== Exercise description ==
The lines needed run from the one that contains "Task: Select the Key Event section heading" through the end of the material below, both included; write them out exactly, with no pictures.

┌──

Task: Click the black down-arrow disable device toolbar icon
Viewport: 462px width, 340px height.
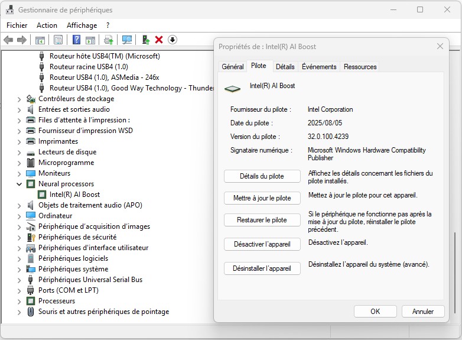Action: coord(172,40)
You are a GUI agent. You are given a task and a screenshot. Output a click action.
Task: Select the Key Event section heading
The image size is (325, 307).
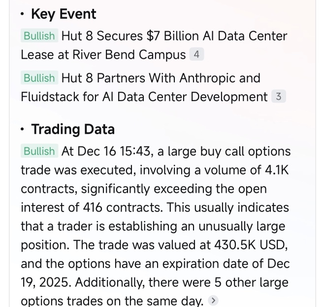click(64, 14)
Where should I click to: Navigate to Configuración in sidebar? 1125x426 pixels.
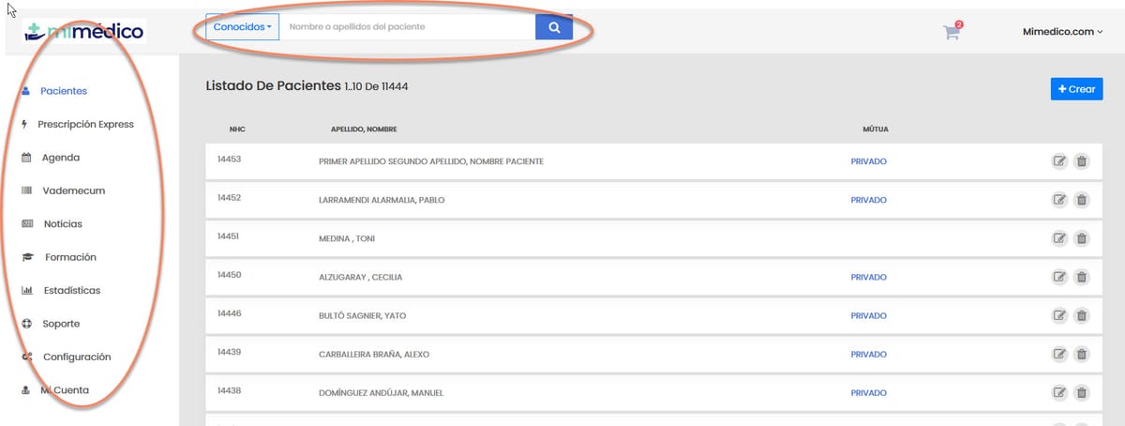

└──

== Output of the task ==
Task: Select the Key Event section heading
The image size is (325, 307).
click(64, 14)
Where should I click to: Navigate to Configuración in sidebar? 1125x426 pixels.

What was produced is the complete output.